My project rationale read: “In order to reacquaint myself with major works of the Spanish Middle Ages, I would like to conduct research at the Biblioteca Nacional de España located in Madrid. There, I will review fragments of the major works in poetry, narrative and theatre. The idea is to familiarize myself with the original works to develop pedagogical materials for my Spanish 323 Introduction to Spanish Literature.” And then, it happened! I got the grant!

And there I arrived!! La Biblioteca Nacional de España It was my first time going to the reading room and I had much to learn about using this library and its peculiarities. I began by reading the kharjas in a book titled Las jarchas romances de la serie árabe en su marco (The romance kharjas from the Arabic series in its historical frame) edited by Emilio García. By reading my notes on Medieval Iberian Lyric Poetry, a class I had taking in grad school, I began to draft what I would use for my own class:

Di cómo soportar esta ausencia

¡No tanto!  {¡No tanto de ella!}

¡Ay de los ojos de la enamorada, si no [estás] tú!
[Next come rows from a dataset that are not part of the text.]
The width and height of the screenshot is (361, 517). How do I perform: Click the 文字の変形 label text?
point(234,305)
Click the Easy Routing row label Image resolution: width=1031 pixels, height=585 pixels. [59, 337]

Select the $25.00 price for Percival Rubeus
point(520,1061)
This kharja comes from the Moaxaja No. II by the poet Abū-l-cAbbās al-Acmà at-Tutīlī, El Ciego de Tudela. This worked caught my attention because I had recently watched a Turkish movie where a female character had said exactly the last line “Alas for the eyes of the lover, if you are not there!” This was a good omen which I think it also made an impact on the class and their projects.
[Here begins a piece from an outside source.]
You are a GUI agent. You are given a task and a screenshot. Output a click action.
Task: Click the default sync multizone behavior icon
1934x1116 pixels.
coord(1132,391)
I spent about 10 days at the library, where I carefully read fragments and critical essays that helped me draft my first module for the course:

On a couple of days I had the opportunity to read at the Sala Cervantes. There I read The Cantigas, a facsímile copy of the códice de Toledo, MS 10069:

I had hoped to find the Cantiga #253, but thanks to this search, I found out that it is in the manuscript held at El Escorial. It was easy to digress with all the treasures that Biblioteca Nacional has to offer, but I kept on with my reading schedule.

Several of my students were inspired by this class and presented their work at our Symposium, organized by the Dept. of Modern Languages and Literatures. My student Ilsy Alvarez created this poster about the role of the novel of adventures in Cervantes’ Persiles:

My goal was to promote learning through inquiry, thus offering students the opportunity to experience their own research into topics relevant to Spanish literature.